# What the exercise asks:
Repeat the rows below verbatim, starting with the line containing "This screenshot has width=600, height=382." and ending with the line containing "Action: pyautogui.click(x=934, y=300)", both included.

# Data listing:
- - - - - - -

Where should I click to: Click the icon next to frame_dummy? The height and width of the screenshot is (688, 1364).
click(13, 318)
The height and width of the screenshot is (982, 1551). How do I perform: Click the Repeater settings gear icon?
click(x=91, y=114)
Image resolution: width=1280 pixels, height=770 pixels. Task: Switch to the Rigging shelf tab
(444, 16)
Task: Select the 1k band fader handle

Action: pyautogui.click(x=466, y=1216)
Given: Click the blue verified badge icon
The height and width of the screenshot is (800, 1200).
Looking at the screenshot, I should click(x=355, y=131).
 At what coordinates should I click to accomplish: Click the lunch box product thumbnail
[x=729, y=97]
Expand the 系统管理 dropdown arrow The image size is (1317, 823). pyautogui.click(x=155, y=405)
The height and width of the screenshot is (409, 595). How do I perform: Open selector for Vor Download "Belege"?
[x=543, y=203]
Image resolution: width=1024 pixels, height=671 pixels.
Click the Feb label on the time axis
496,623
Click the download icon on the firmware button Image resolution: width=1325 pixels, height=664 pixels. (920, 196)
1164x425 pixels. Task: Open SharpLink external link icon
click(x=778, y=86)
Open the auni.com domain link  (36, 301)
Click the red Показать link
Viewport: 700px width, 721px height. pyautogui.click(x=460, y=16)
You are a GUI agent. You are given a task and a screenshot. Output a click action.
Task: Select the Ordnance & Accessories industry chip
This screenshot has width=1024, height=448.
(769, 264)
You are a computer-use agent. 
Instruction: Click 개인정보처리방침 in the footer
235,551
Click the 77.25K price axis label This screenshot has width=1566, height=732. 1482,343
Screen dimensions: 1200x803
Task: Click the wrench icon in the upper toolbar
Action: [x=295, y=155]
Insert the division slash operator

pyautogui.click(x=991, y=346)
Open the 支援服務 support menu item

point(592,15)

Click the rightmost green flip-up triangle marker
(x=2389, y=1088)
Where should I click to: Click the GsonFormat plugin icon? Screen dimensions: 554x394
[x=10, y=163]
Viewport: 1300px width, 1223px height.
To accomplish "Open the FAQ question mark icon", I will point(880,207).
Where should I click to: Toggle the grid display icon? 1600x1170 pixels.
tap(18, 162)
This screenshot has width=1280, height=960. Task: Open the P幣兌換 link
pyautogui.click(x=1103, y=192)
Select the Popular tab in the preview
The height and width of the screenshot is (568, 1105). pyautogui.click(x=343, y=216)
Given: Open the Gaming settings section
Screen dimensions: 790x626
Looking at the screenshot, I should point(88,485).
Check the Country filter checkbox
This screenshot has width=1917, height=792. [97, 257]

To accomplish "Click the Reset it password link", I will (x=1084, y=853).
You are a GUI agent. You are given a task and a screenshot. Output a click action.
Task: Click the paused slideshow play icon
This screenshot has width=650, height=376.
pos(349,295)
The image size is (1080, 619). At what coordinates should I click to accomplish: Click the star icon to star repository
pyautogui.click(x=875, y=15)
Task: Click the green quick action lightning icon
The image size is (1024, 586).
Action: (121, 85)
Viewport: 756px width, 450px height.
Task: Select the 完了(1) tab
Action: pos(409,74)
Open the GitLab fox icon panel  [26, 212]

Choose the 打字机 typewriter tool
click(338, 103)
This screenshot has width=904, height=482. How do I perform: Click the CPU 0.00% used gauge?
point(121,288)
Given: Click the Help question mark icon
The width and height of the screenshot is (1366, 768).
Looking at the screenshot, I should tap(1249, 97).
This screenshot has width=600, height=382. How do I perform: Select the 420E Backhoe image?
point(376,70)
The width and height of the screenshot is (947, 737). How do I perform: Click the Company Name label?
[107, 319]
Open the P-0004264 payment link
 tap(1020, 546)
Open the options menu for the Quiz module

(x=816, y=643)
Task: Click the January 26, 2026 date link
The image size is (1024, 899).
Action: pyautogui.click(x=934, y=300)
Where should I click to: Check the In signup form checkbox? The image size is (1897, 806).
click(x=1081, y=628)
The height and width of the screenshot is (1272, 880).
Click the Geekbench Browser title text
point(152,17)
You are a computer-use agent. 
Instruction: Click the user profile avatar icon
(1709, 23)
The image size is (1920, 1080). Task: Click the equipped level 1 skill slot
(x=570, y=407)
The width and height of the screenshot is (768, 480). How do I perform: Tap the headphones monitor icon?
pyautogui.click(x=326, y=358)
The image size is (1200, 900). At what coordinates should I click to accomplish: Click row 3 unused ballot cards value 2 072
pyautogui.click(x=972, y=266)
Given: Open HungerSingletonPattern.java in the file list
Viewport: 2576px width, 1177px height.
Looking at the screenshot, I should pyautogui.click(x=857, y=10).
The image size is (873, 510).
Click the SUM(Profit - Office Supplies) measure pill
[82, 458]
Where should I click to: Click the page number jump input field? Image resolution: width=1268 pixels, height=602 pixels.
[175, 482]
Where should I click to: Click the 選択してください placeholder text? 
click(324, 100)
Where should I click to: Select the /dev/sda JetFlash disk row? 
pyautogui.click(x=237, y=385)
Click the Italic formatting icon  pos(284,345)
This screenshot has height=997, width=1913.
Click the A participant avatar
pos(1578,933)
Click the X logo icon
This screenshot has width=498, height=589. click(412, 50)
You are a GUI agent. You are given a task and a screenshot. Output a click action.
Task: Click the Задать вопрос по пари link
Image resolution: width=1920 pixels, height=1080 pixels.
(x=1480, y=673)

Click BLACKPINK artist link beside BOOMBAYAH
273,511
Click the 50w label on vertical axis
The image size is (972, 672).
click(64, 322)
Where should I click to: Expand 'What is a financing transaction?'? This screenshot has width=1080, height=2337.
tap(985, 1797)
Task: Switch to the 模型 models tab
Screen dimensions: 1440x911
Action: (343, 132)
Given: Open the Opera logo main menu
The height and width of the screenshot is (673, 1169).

- - - - - - -

# Complete answer:
This screenshot has width=600, height=382. How do I perform: Select the 420E Backhoe image?
point(376,70)
The width and height of the screenshot is (947, 737). How do I perform: Click the Company Name label?
[107, 319]
Open the P-0004264 payment link
 tap(1020, 546)
Open the options menu for the Quiz module

(x=816, y=643)
Task: Click the January 26, 2026 date link
The image size is (1024, 899).
Action: pyautogui.click(x=934, y=300)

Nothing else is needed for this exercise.